Den­ken in Sys­te­men

Die Erweiterbarkeit modularer Systeme in allen Massstäben – vom Möbelsystem bis zumglobalen Stadtmodell –hat Fritz Haller seine gesamte Schaffenszeit hindurch fasziniert.

Date de publication
17-07-2014
Revision
18-10-2015

«Vielleicht sollten wir die unförmigen Verkleidungen von unseren Maschinen entfernen (...) und versuchen, mit den Dingen, die dahinter sind, zu leben», sagte Fritz Haller 1964. Gleich einer Umsetzung dieser Anregung liest sich das 1:10-Modell des Bausystems «Midi-Armilla» – es bildet den Auftakt zur monografischen Ausstellung im S AM in Basel.

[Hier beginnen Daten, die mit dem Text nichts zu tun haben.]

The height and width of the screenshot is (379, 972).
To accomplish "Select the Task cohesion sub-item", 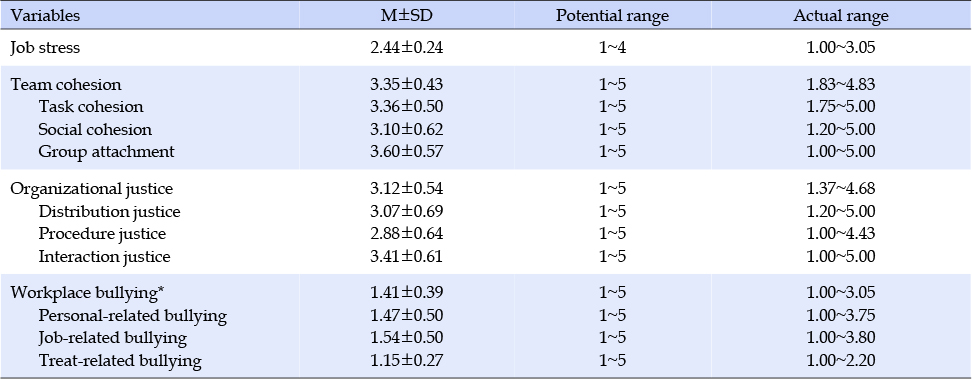I will click(91, 107).
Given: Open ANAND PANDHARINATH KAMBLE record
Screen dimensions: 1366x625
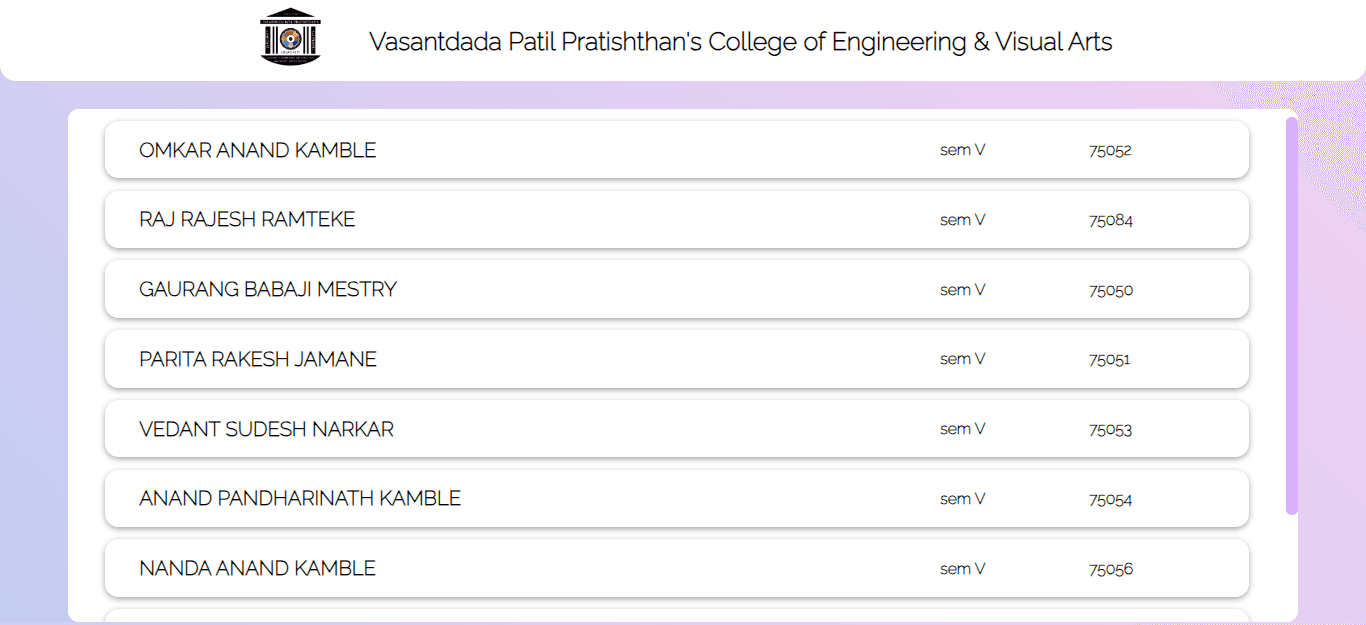Looking at the screenshot, I should pos(300,499).
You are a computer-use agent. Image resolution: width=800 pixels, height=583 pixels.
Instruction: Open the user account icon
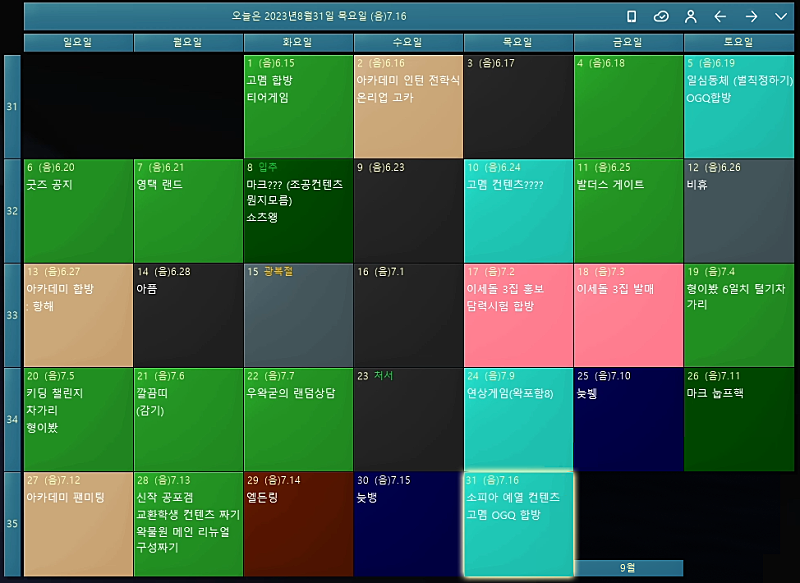click(690, 16)
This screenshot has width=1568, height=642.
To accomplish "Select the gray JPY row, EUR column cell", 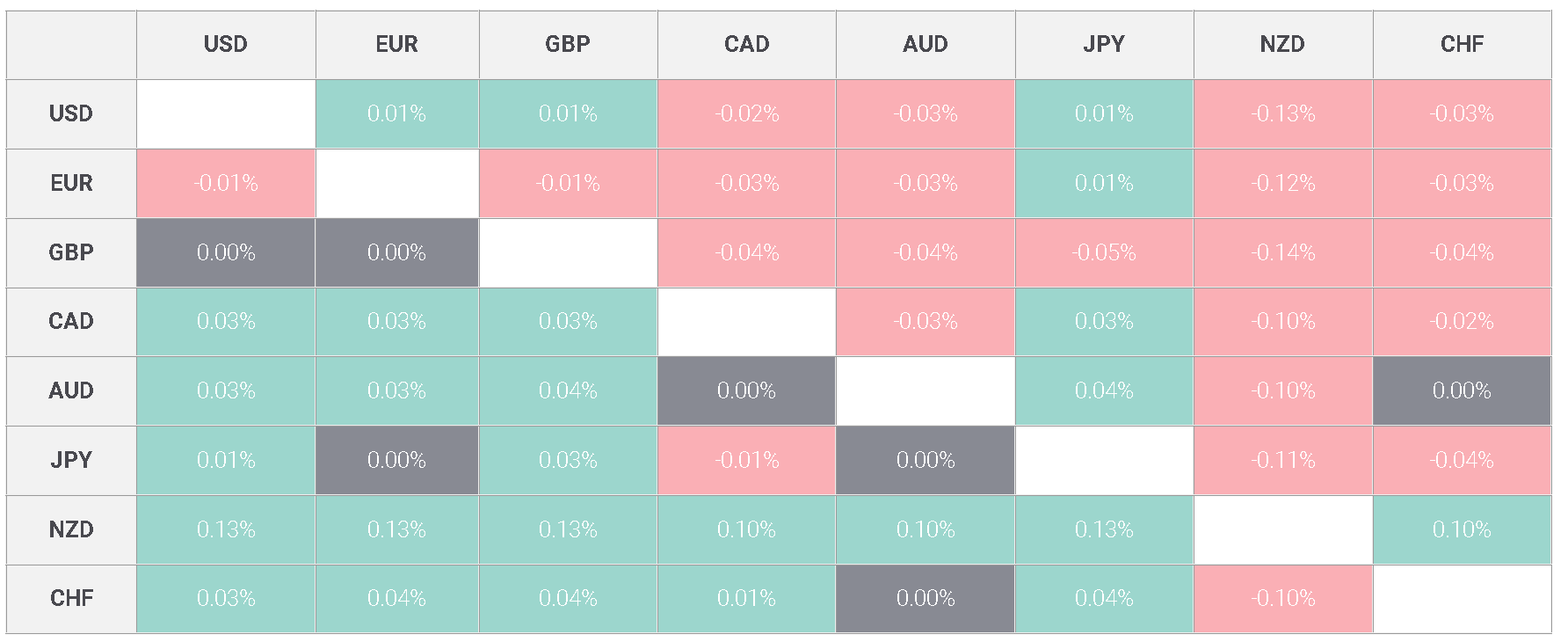I will click(396, 460).
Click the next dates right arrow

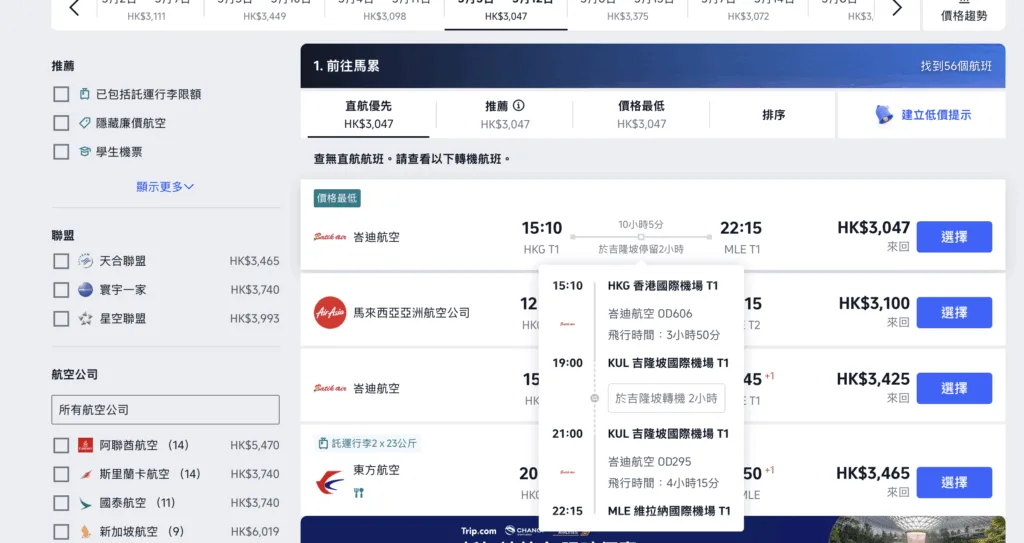pos(896,9)
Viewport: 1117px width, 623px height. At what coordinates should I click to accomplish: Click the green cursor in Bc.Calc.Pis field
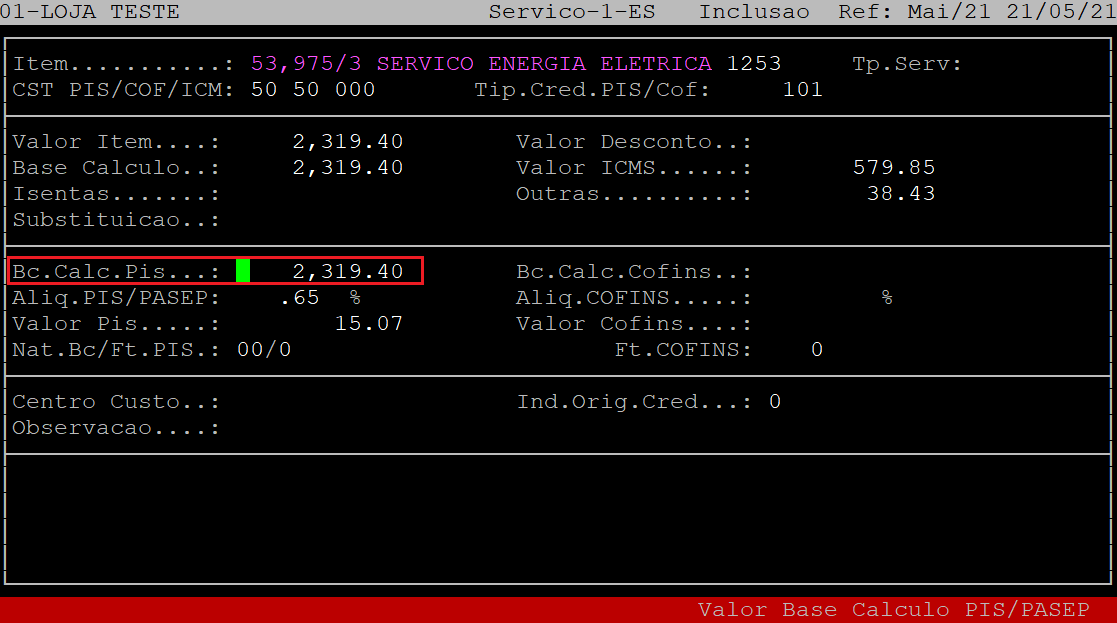coord(243,271)
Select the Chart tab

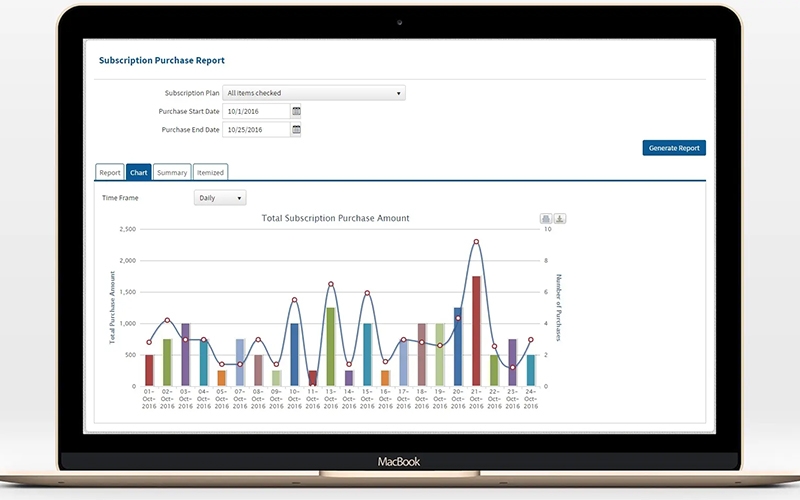point(138,172)
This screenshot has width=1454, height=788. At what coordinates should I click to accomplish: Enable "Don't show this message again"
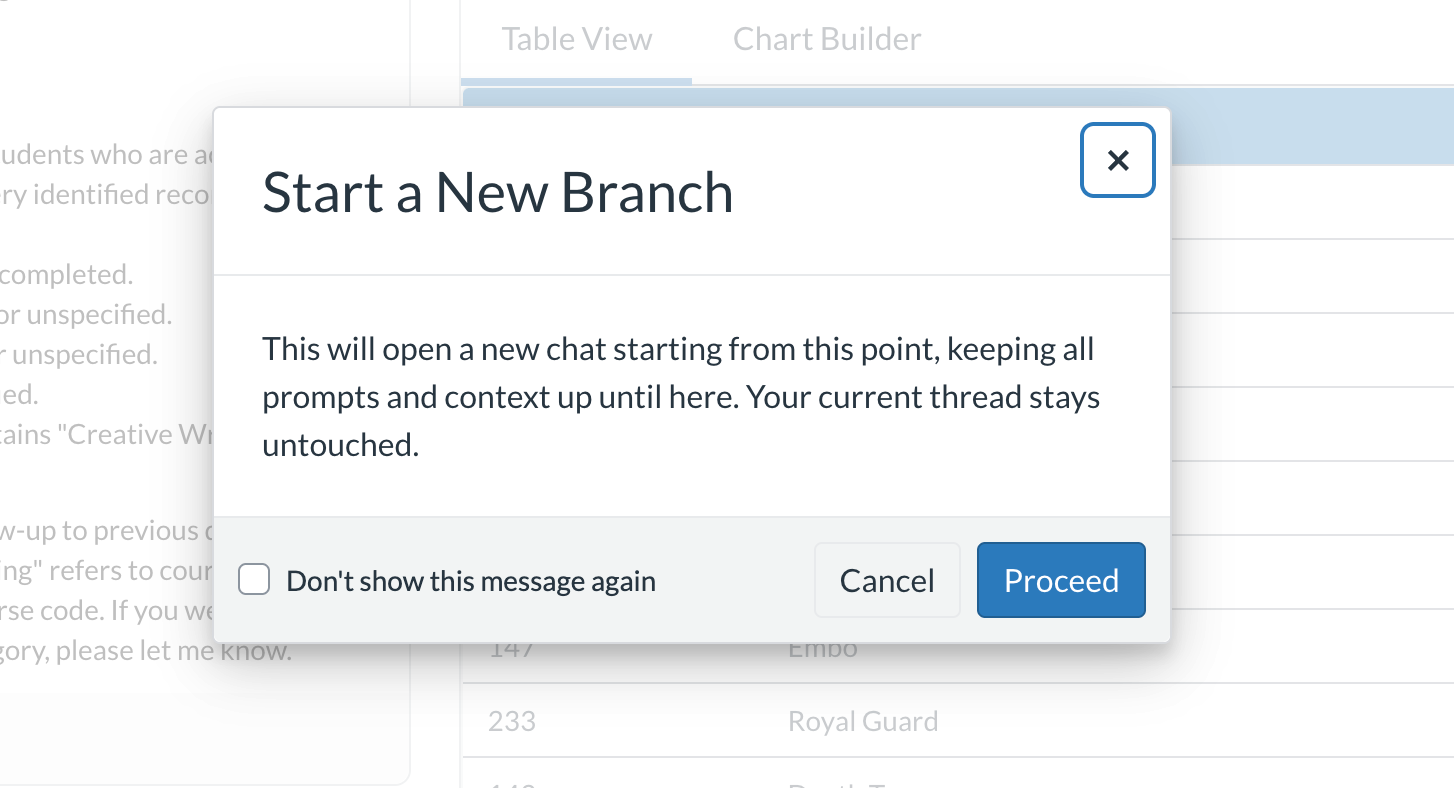tap(254, 579)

Das Stahlbausystem mit integriertem Installationssystem verwendete Haller erstmals in den 1980 bis 1983 realisierten Wohntürmen auf dem SBB-Ausbildungszentrum Löwenberg. Die Leitungen sind so geführt, dass räumliche Nutzungsänderungen und Umbauten problemlos durchgeführt werden können. Grundlagen dafür diese Entwicklung entstanden bereits mit der Planung der HTL Brugg-Windisch (1964–1966).

Bereits in Hallers Frühwerk gab es erste Anzeichen für sein starkes Interesse an der systematischen Bauweise, wie an den Schulhäusern Buchs und Wasgenring Basel erkennbar ist. Massgeblich inspirierte Fritz Haller die Arbeit des deutschen Architekten Konrad Wachsmann – er begegnete ihm 1958 in dessen Ausstellung «Bauen in unserer Zeit» im Museum für Gestaltung Zürich und nahm daraufhin an seinem Seminar an der EPFL teil.

Die erste grosse Chance, seine Konzepte des erweiterbaren Stahlbausystems umzusetzen, ergab sich mit dem Auftrag der Firma USM (Ulrich Schärer Münsingen). Die Verwendung präfabrizierter, modularer und standardisierter Teile ermöglichte es, die Produktionshallen siebenmal zu erweitern. Das Baukasten- und Installationssystem Mini, Midi und Maxi verwendete nicht nur Haller an seinen eigenen Bauten, sondern die Firma USM verkaufte sie auch an andere Architekten. Das Möbelsystem «USM Haller» gilt noch heute als Ikone des Schweizer Designs schlechthin.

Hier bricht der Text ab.